J'ai fuis cette lecture pendant longtemps, consciente de la violence que j'allais rencontrer. Une nouvelle fois, l'auteur s'attaque à un sujet dur, un calvaire qu'elle nous soumet comme un diamant brut. Rien n'est édulcoré, les descriptions sont parfaites.

Elle nous présente l'horreur de la réalité professionnelle de Mathilde, cet effondrement pervers qui petit à petit, l'air de rien, la conduit dans un fond où elle ne semble plus pouvoir se rattacher à rien. Jacques, son chef, la harcèle, doucement il établit son plan pour qu'elle s'en aille, il ne lui laisse pas la possibilité de s'en sortir, elle n'en a pas le droit. La justesse est telle que j'avais les papillons dans le ventre face à l'horreur de ce vécu, mais contrairement à Mathilde, j'avais la possibilité de l'arrêter quand je le voulais en refermant mon livre.

La réalité de Thibault est d'un autre ordre, son impuissance se focalise sur la volonté d'aimer, mais d'aimer vrai. Sa relation ne va que dans un sens, c'est une autre forme de harcèlement, celui que l'on se fait à soi-même. Rester des mois, des années avec une personne alors qu'elle ne vous aime pas, se leurrer, y croire quand même. Delphine de Vigan, dénonce là encore une réalité contemporaine : la peur d'être seul.
Grâce au métier de Thibault, médecin urgentiste, l'auteur va nous brosser la réalité des solitudes bien dissimulées dans les appartements des grandes villes, nombre des souffrances et d'errances rencontrées.

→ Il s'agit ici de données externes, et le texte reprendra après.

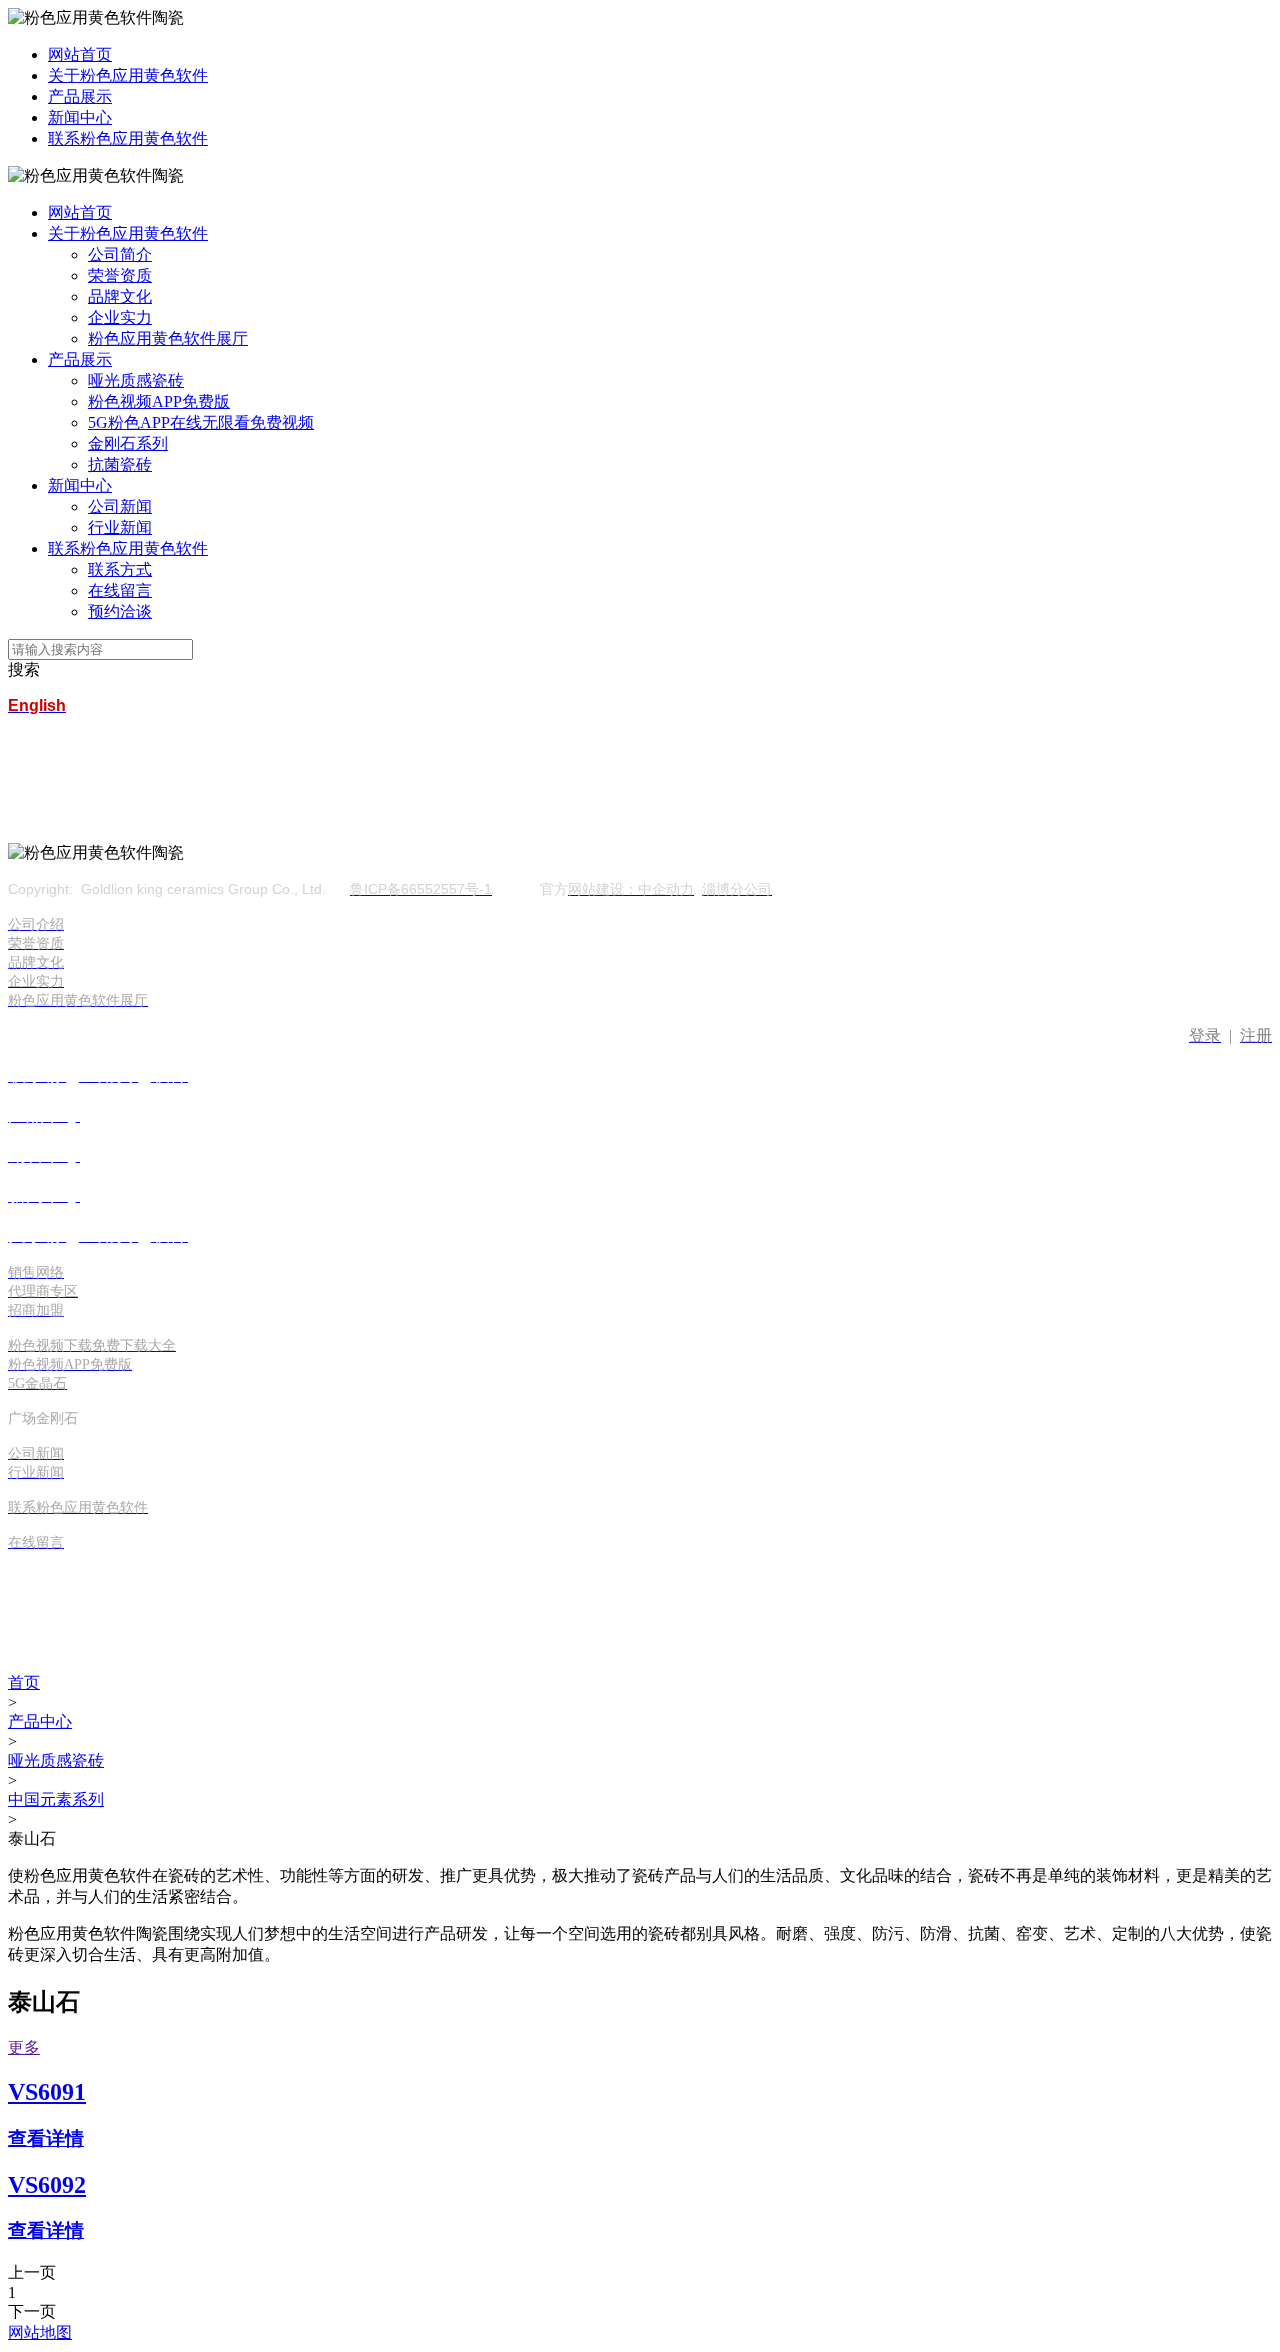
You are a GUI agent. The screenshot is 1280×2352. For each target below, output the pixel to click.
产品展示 (80, 96)
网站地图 (40, 2332)
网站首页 (80, 54)
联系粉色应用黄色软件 (128, 138)
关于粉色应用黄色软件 (128, 75)
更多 (24, 2047)
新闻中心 (80, 117)
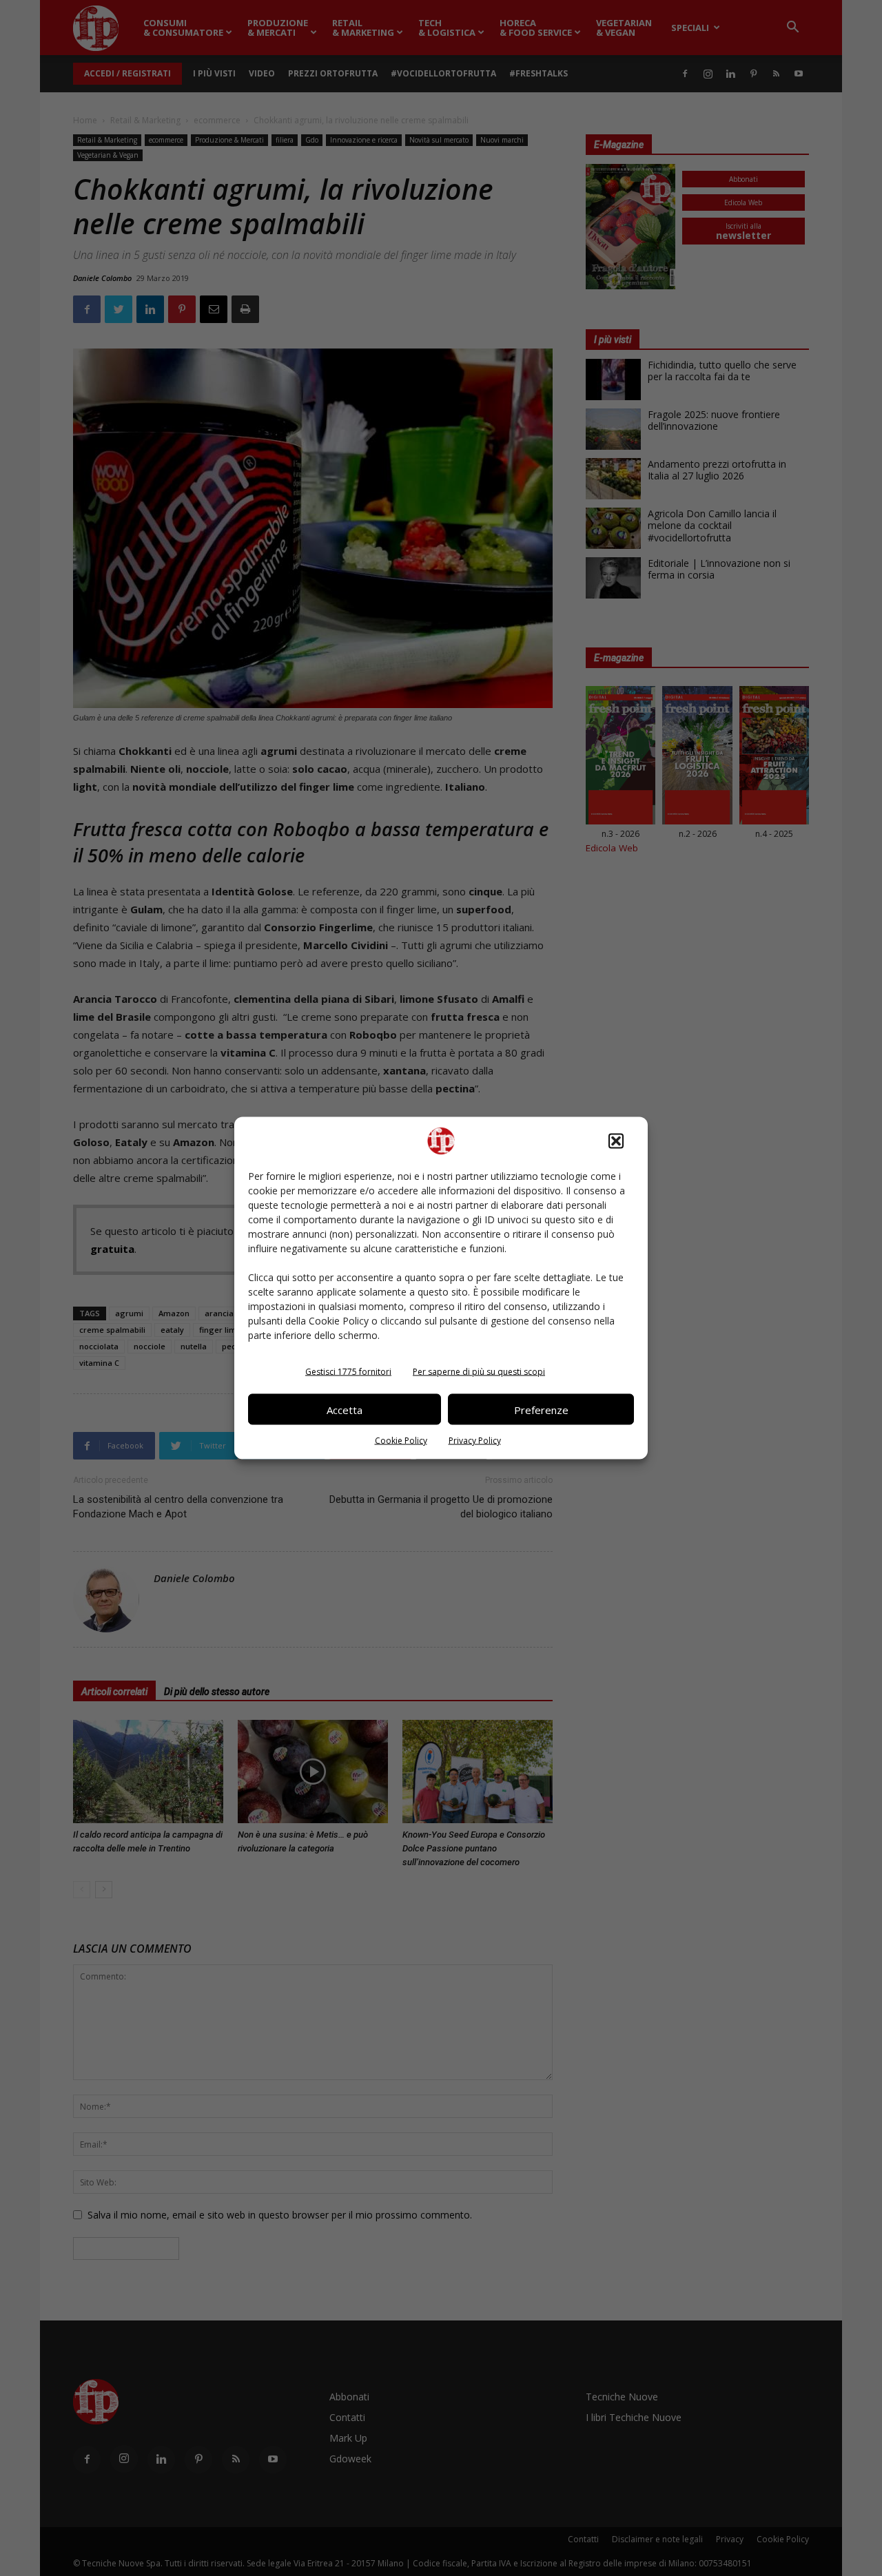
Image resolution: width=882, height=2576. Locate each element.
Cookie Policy (401, 1440)
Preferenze (541, 1409)
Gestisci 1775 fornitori (348, 1372)
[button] (616, 1141)
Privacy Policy (475, 1440)
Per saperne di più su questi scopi (479, 1372)
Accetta (344, 1409)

Les heures souterraines sont les heures que l'on passe dans l'introspection, à se parler à soi-même, à essayer de comprendre ; mais c'est aussi la réalité de la ville, les heures à passer dans des tuyaux tels des rats, ces transports en communs, métro, RER mais aussi ces bouchons où rien n'avance. Dans ces deux derniers cas une impuissance et une violence se dégagent, quelle est la limite à ne pas dépasser, à quel moment cela peut déraper.

Nos deux héros, désarmés face à la réalité de leur vie, essayent tant bien que mal de rester debout, la jungle n'est pas si loin, elle les entoure.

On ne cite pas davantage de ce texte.